Participating health care providers agree to screen every Medicaid-eligible pregnant woman to determine whether she is at risk for preterm birth using a list of ten priority risk factors that can impact pregnancy outcomes. When a woman is determined to be at risk, the doctor refers her to a pregnancy care manager from the local public health department to develop an individualized care plan and coordinate care throughout the pregnancy. In addition, the pregnancy medical home agrees to not perform elective deliveries before 39 weeks of gestation, aim for a primary cesarean delivery rate below 20 percent, and provide progesterone injections for women with a history of spontaneous preterm birth. About 85 percent of all prenatal care providers serving Medicaid patients are enrolled in the Pregnancy Medical Home program.
Doctors receive financial incentives to participate in the program. Incentives paid by Medicaid include $50 per patient for performing the initial risk screen, enhanced reimbursement for vaginal deliveries, and $150 for a postpartum visit that includes depression screening, reproductive life planning, and referral for ongoing health care. In addition, 14 local Community Care networks of health care providers, which cover the whole state, have teams that support the pregnancy medical home practices in their area.

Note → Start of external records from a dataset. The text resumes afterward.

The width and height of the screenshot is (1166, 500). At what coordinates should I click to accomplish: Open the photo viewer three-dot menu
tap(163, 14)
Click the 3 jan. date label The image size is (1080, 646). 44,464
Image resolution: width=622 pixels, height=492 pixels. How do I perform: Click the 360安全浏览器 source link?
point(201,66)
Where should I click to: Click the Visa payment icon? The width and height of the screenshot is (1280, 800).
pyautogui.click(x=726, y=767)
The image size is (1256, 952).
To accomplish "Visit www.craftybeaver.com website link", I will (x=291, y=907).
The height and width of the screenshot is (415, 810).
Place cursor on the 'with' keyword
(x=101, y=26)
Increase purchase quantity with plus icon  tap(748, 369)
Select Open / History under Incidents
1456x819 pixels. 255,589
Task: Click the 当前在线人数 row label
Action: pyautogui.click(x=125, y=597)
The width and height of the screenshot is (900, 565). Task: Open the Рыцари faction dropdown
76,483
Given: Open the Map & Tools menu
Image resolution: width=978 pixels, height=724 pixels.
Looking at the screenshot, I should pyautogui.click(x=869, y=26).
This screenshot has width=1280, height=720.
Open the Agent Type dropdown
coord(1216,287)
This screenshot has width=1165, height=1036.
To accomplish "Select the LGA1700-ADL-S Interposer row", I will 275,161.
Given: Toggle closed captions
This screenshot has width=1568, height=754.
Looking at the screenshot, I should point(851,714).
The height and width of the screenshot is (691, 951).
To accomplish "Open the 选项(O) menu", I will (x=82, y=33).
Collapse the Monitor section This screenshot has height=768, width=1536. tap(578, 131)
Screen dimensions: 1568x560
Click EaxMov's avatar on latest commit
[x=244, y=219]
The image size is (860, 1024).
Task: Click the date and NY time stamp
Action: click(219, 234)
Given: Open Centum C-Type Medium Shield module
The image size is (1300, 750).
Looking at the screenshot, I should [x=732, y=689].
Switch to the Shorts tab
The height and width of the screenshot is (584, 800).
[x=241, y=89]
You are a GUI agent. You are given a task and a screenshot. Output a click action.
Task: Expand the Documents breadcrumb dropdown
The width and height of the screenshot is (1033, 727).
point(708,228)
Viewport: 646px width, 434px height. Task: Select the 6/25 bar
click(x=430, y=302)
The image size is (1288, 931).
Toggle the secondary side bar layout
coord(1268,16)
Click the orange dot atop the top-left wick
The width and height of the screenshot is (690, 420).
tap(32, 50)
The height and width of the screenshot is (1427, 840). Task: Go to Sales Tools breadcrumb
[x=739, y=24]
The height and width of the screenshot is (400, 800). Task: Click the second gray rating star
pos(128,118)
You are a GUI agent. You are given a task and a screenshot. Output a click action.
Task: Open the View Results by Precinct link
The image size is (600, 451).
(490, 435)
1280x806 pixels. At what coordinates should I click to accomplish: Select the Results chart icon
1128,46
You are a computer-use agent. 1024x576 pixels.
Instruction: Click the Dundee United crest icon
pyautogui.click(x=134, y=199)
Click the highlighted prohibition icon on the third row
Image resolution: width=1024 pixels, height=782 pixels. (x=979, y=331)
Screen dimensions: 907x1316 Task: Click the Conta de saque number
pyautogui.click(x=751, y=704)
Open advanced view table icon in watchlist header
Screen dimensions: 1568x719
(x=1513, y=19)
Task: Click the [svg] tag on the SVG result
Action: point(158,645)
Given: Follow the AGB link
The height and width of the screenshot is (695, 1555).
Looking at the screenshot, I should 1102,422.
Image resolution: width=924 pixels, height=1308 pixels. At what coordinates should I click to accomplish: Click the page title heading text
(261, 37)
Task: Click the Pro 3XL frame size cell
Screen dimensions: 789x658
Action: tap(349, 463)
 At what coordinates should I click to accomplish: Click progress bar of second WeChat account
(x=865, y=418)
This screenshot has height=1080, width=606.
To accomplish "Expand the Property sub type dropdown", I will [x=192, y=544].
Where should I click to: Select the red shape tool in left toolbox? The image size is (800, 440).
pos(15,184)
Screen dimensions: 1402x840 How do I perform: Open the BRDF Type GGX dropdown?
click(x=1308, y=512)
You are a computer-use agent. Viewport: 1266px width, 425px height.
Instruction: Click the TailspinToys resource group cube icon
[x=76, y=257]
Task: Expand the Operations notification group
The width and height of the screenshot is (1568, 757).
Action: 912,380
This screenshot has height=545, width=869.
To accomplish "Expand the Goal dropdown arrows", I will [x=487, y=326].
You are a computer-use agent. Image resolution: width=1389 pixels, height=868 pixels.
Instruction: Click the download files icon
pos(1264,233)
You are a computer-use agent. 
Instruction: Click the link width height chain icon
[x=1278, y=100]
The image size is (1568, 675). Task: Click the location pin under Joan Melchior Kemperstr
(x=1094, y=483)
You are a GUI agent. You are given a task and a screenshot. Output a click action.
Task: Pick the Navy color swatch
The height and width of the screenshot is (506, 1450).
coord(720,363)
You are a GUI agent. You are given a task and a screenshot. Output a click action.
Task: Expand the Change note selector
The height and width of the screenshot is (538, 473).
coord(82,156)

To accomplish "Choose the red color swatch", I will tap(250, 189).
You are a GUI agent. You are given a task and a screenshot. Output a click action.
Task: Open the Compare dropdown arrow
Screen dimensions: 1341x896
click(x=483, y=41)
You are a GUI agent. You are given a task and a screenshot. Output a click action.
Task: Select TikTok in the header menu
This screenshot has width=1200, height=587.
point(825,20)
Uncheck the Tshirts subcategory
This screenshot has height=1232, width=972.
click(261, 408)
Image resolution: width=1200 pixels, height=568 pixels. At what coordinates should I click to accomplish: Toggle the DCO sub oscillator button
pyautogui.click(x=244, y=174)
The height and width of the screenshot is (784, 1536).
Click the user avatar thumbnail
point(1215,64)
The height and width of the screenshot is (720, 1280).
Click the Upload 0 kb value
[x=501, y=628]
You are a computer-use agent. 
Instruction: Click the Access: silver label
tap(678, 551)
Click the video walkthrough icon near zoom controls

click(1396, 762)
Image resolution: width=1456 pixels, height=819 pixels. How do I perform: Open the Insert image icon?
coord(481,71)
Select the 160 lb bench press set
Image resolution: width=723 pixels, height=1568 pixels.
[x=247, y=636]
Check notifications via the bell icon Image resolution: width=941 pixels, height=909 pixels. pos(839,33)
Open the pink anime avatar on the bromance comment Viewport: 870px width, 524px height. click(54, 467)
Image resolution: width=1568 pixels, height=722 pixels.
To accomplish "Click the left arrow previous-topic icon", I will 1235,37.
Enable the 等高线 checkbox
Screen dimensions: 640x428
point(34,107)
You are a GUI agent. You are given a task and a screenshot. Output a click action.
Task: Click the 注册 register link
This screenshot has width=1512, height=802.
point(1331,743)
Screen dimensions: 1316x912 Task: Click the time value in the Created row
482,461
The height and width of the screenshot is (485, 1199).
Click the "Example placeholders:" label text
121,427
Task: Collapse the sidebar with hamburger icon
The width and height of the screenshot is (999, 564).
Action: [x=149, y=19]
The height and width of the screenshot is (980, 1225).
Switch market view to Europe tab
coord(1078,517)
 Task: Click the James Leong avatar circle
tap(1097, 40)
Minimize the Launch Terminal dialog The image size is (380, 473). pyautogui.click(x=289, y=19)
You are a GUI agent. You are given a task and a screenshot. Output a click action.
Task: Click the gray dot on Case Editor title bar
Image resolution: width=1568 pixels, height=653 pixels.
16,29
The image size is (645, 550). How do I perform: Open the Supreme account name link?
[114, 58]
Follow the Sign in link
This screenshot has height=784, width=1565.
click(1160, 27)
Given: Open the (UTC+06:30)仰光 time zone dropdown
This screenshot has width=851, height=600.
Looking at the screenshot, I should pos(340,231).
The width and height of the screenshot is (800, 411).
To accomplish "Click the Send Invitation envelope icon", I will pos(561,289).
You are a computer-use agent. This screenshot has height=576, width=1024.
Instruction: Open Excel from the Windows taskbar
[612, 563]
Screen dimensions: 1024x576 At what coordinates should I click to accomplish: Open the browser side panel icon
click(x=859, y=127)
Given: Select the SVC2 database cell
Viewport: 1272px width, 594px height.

The Pregnancy Medical Home program aims to demonstrate not only improved quality of care and improved outcomes, but also cost savings. Approval of a Medicaid state plan amendment was required to change the reimbursement structure, but no additional funding was allocated. Funding will come from Medicaid money saved by the new techniques through reductions in low birth weight, preterm birth, and cesarean delivery. North Carolina expects to save close to $1 million in the first year and up to $9 million in the second year.
In FY 12, over 75 percent of all pregnant women in the Medicaid program were screened. Of these, 70 percent were determined to have high-risk pregnancies and were referred to a pregnancy care manager. Preliminary results from the Pregnancy Medical Home program indicate downward trends in the rates of low birth weight and primary cesarean delivery among pregnant women receiving Medicaid.